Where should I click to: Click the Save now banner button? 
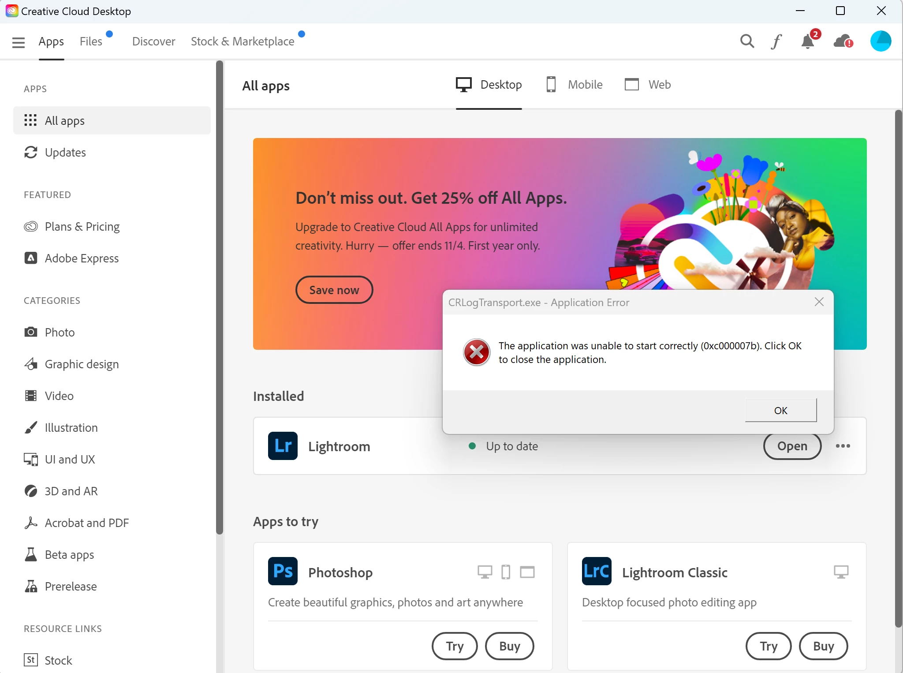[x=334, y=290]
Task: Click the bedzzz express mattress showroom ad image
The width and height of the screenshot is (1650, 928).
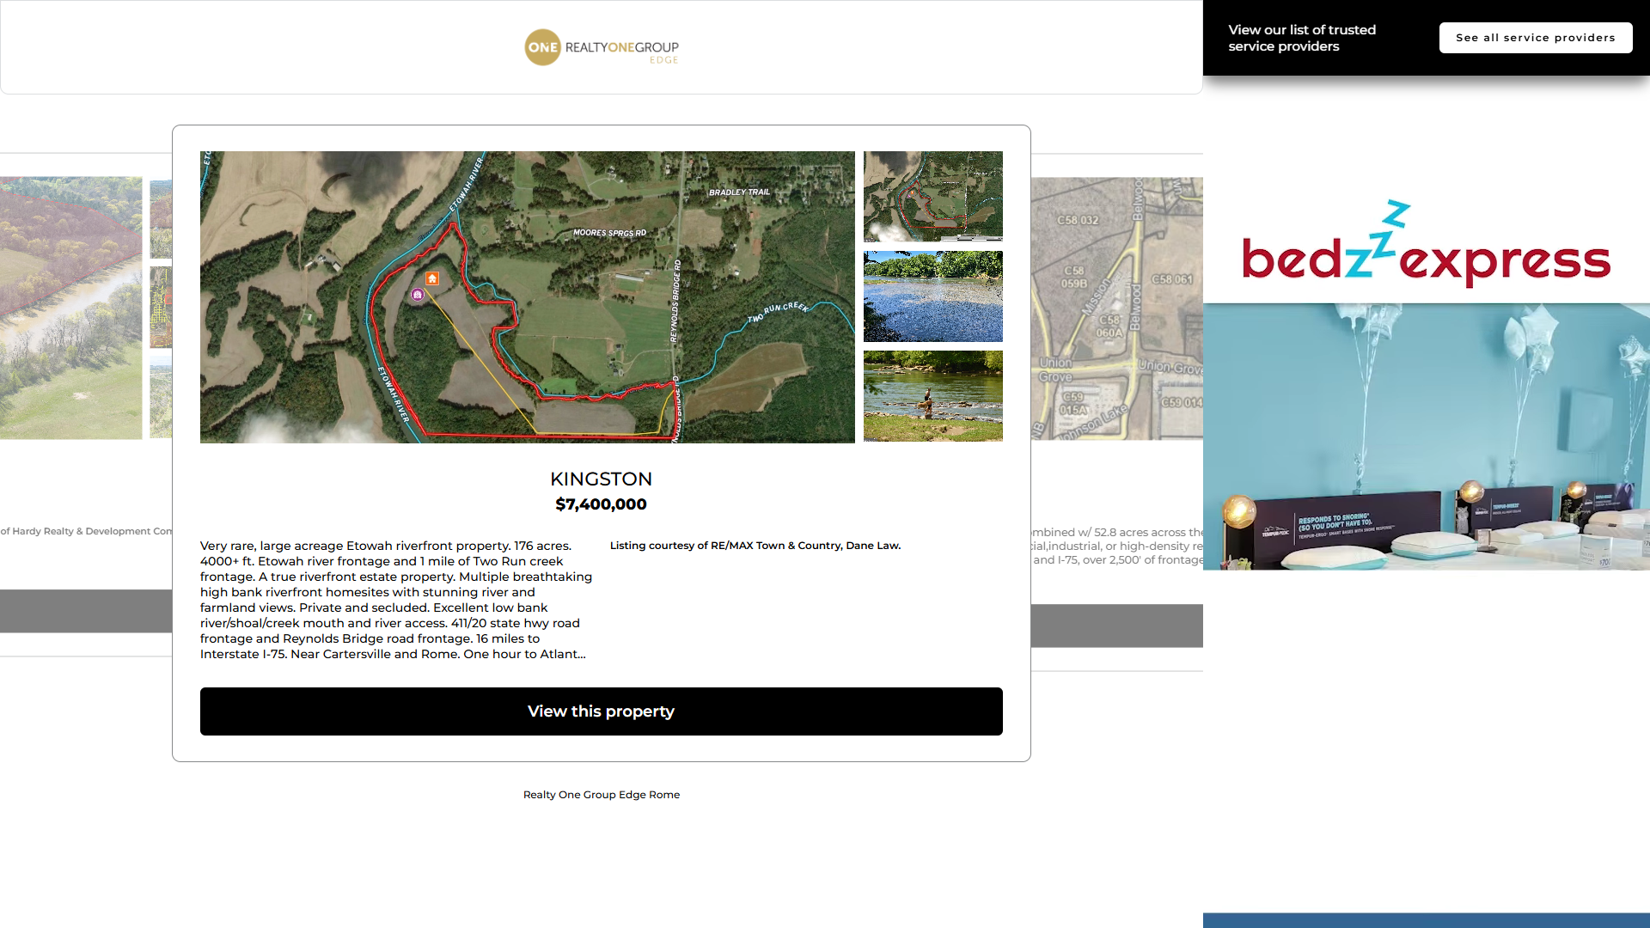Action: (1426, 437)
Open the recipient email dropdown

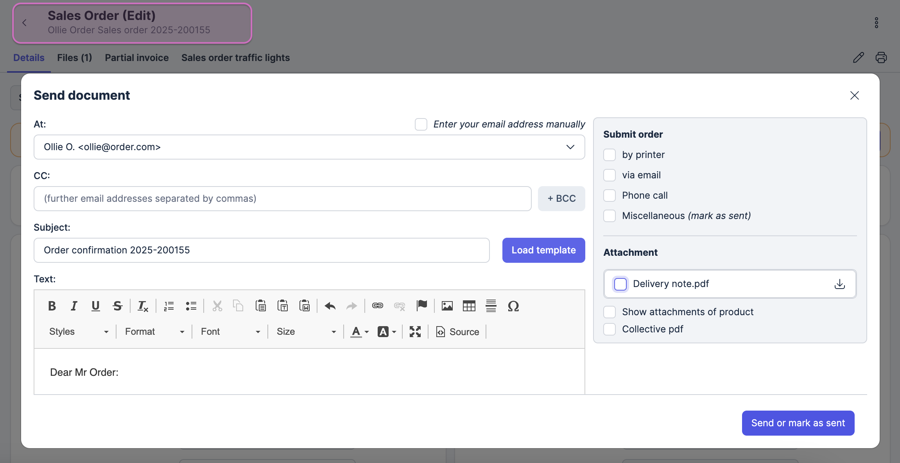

====

## Task instructions
From the line containing "Task: Click the" to the last line of the entries, output every line exactly as written, but leave out the pictures.

## Output for this exercise
Task: Click the bedzzz express mattress showroom ad image
The width and height of the screenshot is (1650, 928).
Action: (1426, 437)
Open the recipient email dropdown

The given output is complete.